School Climate Plan

Gales Ferry/Juliet W. Long Schools                                        School Climate Specialist: Principal

Our main focus is helping students build a strong character. We use the Connected and Respected program to help students learn and apply important skills. Monthly All School Meetings serve as a time to gather to share new learning and focus on specific character traits.  All members of the learning community strive to be empathetic and inclusive.

Classroom teachers use Responsive Classroom techniques to build a sense of community and help each student develop a strong sense of self.  From day one, students play an active role in developing classroom rules and establishing appropriate consequences. Class meetings serve as a time for teachers and students to model and discuss appropriate behaviors as well as problem solve issues that arise. Classroom teachers use mentor texts to spark rich discussions about decisions we all face on a regular basis.

Our goal is to help students make good choices and take ownership of their actions. We want all students to do the right thing because it is the right thing to do. Every staff member uses a levels of behavior chart to ensure constant language throughout the learning community. Students use the levels of behavior to “label” their actions and articulate their thinking. They are taught how to use “I” messages to share feelings and handle situations. Large, dangerous, or scary problems are immediately reported to an adult.

Students are recognized for making good choices. They can earn a Colonel Compliment when they are “caught” doing the right thing. These compliments are stored in a special jar in the office. One student is selected from the compliment jar each day and receives a small prize and has his/her name read over the morning announcements.

The Second Step and Zones of Regulation programs, used by the school psychologist, teach children empathy skills, impulse control, and anger management skills. The school psychologist also visits classrooms to conduct group character education lessons. Ideas from Michelle Garcia Winner’s Social Thinking that help students improve their perspective taking and social interactions serve as a wonderful springboard for class discussions. The school psychologist also facilitates lunch bunch groups to address specific issues and challenges students face.

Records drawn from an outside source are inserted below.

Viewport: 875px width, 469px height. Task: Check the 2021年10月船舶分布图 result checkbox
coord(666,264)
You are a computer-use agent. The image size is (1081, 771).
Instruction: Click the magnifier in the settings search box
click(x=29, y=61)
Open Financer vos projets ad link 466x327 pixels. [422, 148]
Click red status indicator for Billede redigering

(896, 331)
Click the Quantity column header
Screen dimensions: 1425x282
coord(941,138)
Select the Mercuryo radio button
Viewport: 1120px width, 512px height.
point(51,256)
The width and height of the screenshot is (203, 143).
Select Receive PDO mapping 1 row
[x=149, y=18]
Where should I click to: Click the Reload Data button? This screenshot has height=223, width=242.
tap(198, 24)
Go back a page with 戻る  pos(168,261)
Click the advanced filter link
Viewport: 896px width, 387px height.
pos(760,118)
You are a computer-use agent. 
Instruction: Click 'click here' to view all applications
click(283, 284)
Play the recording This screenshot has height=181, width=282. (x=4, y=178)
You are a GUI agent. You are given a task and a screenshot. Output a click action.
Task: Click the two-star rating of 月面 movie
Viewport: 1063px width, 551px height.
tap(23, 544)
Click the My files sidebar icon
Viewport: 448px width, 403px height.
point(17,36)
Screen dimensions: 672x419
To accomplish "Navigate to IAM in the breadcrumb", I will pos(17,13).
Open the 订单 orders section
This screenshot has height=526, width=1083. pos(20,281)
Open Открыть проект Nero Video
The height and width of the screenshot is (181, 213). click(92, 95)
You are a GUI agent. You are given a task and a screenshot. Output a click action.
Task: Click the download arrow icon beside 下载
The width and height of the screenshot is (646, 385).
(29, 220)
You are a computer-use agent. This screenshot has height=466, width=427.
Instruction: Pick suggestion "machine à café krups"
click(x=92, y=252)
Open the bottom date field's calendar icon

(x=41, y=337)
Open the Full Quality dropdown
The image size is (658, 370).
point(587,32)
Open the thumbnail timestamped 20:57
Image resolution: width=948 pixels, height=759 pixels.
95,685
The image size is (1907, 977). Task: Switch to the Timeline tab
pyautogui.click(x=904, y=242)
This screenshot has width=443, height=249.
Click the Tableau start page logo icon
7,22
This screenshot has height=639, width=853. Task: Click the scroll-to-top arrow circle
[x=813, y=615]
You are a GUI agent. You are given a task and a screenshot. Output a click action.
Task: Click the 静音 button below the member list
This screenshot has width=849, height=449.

To build upon what is done in the classrooms to promote a positive school climate, we involve parents and the community as much as possible. Parent volunteers are welcome and encouraged to give of their time and talents. We encourage students and their families to participate in community service projects and school sponsored events. The school is fortunate to house the Jaret Kulmann Food Locker, which allows students and their families to collect food items and toiletries to give back to the community. A weekly backpack program has served many needy families. Students with special needs use the food locker as a pre-vocational opportunity in collaboration with their classroom peers. Several classrooms participate in grants which provide them the opportunity to pair with students from a different socio-economic population. Many classes pair up with another grade level class in order to help students make connections and build friendships.

When students struggle socially and emotionally, we have several programs that provide support. Staff members who supervise the playground are trained to help students handle difficult situations that sometimes arise. These staff members monitor student behavior, provide students with breaks when necessary, and work with students on the playground to ensure that everyone is included in games. Our buddy benches also help students spot a peer who needs a friend. We have several therapy dogs who visit the schools on a weekly basis. These dogs and their handlers work with individual students, visit classrooms, and often serve as a reward for students working toward a specific goal. The D.A.R.E. program offers fifth grade students the chance to work closely with a youth officer to learn about the dangers of drug use and the challenges they will face with peer pressure. Ledyard Youth Services also works with students on site as needed.

The School Climate/Safety Committee meets monthly to review discipline data. If patterns are evident, the committee develops an action plan to address the identified area of concern. We often host parent-child activity nights to help strengthen relationships between parent and child, as well as build connections to other families in the community.